Equipment at the venue, feeds into the Superdome … whatever the cause, one thing is for sure: someone dropped the ball in a big way and few want to take responsibility.
What do you do when your company has experienced an issue that will affect your relationship with a client? Here are a few things to consider:
>> Formulate a Gameplan: As soon as an issue seems to have emerged, it is critical that all involved work together to fully discover what went wrong. After the core of the issue is discovered, your team should always set the goal to be the first to suggest proposed solutions. The client will appreciate the issue being addressed with energy and a sincere desire to fix it. If the issue at hand it not the fault of your firm, you still might have more knowledge in the area of the problem to provide experience and counsel to assist them in correcting the issue.

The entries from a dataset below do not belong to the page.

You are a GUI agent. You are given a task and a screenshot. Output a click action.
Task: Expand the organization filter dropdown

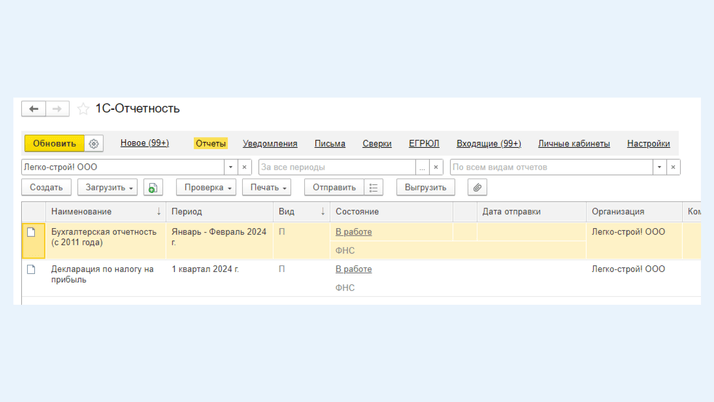click(230, 167)
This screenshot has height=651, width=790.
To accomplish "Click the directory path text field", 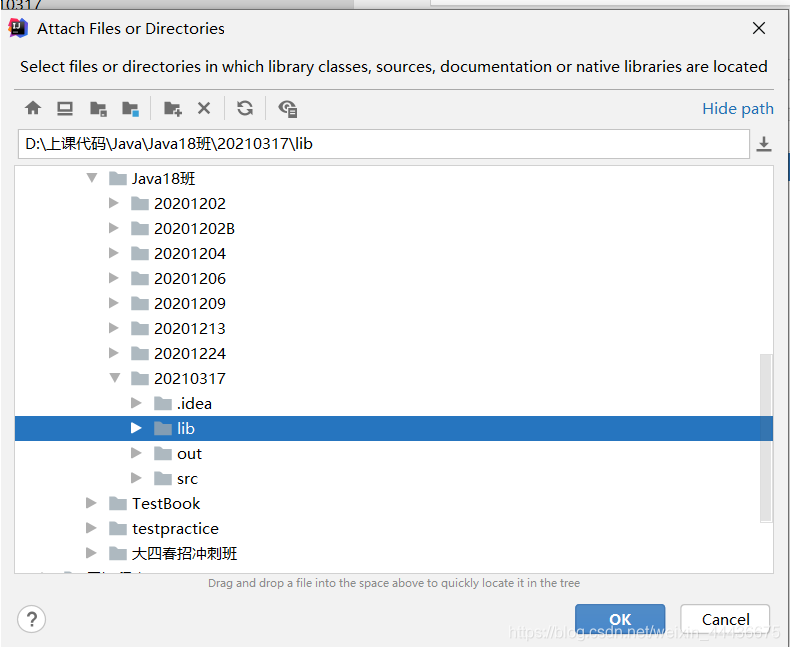I will click(383, 144).
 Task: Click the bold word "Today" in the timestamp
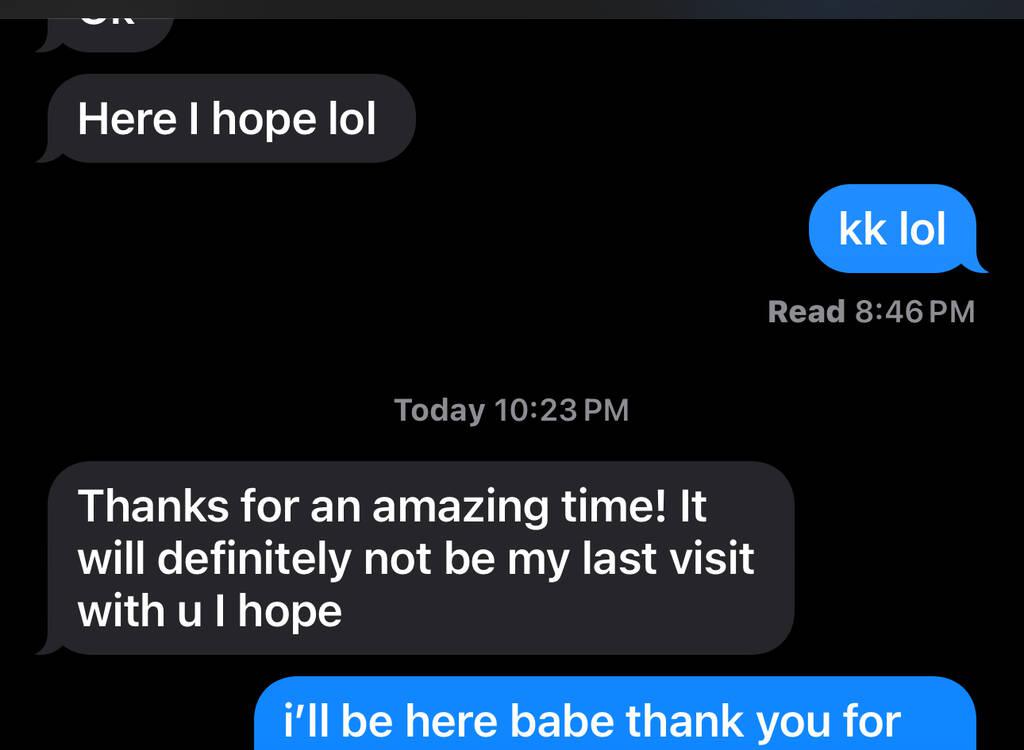(x=440, y=411)

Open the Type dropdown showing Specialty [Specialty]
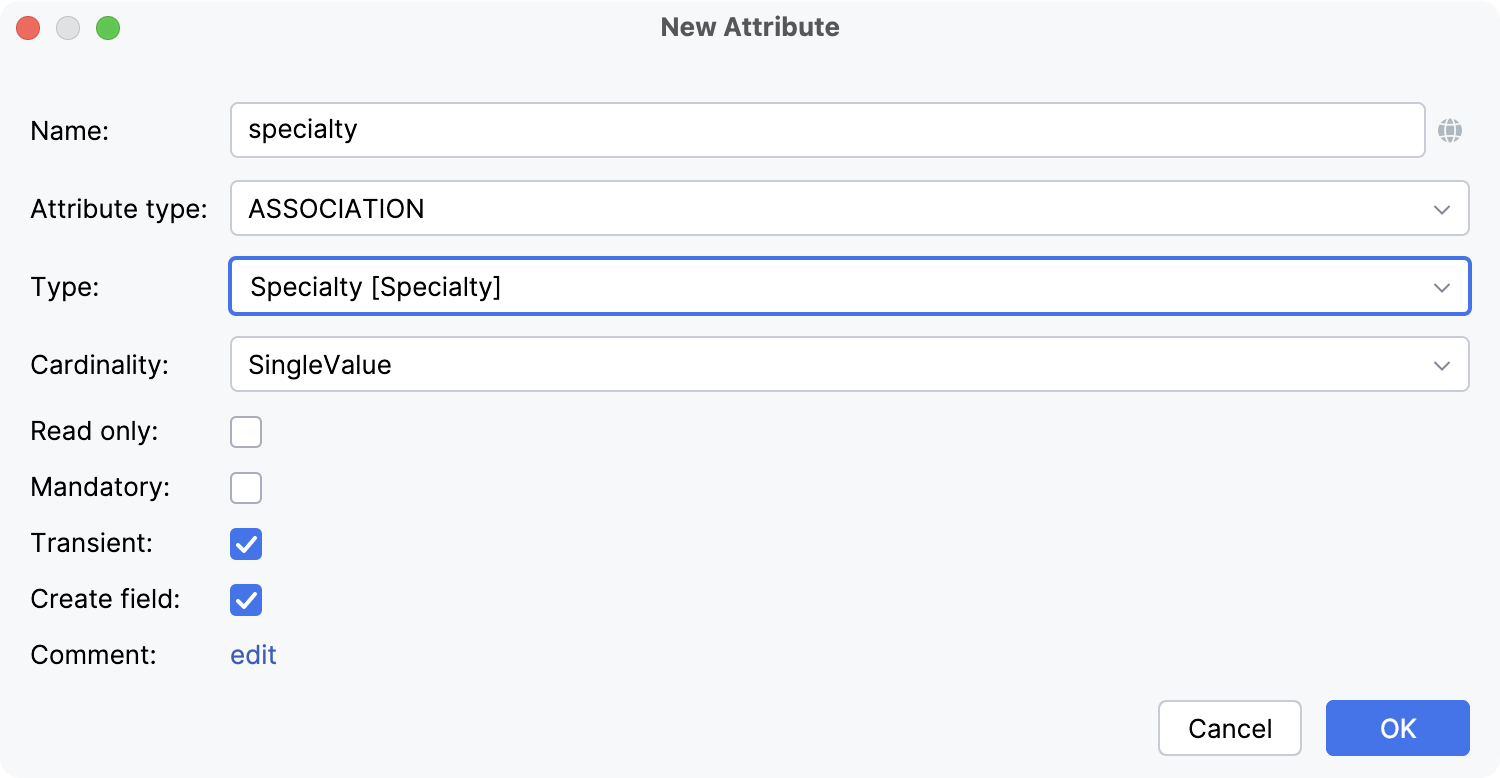[x=850, y=287]
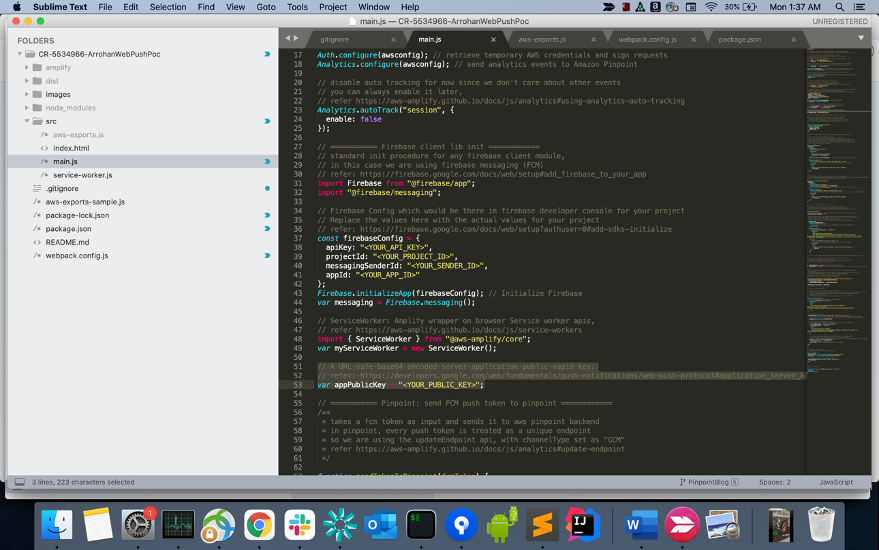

>> Client Perception Surveys: While the blackout analogy above was seen worldwide, many small issues are made bigger with lack of communication. If you have a structured program to survey your clients and trade partners on a frequent basis, issues can become non issues. The hidden benefit to this regular communication is that you also have an opportunity to discover what your team’s strengths are, as perceived by your client — now you know the actions they value most and you can market around those. Finally, you can track trends from one project to the next as you discover trends in the feedback received.
>> Take Responsibility: There might not be anything more destructive to a client relationship than excuses and blaming as a response to a situation that has occurred. As is the case in most issues, there is blame and responsibility to go around. Approaching an issue with culpability and a proactive attitude to correct the situation and move on does wonders for client retention.
>> Improve Communication: Giving your staff the authority to correct situations immediately, without long delays and belabored discussion, has tremendous impact in building confidence with your client. They will remember the way issues were addressed and the level of urgency given to situations. A good rule of thumb is to match your client’s level of urgency to correct an error or miscommunication.
>> Finding Common Ground: None of these tips are intended to suggest that you need to be “walked on” by the client. Even if you know your firm is not to blame, challenge yourself and your team to find an area to improve the process, communication or approach going forward to bring a common effort to improve a situation.
>> Keep an Open Dialogue: Statistically, more than 90% of clients who are dissatisfied never tell you why and discontinue the relationship. They will, however, tell others why they left, solicited and unsolicited. If you create and encourage a culture in the relationship of open dialogue, not only are issues addressed earlier, which makes it easier to make a course correction, but they feel a sincere desire from you and your firm to work as a team and succeed in a common goal.
A bad client experience can be a costly, unnecessary marketing disaster and can work against much of the positive marketing efforts you deploy. Addressing a negative head on can build your brand in a powerful way and strengthen client retention.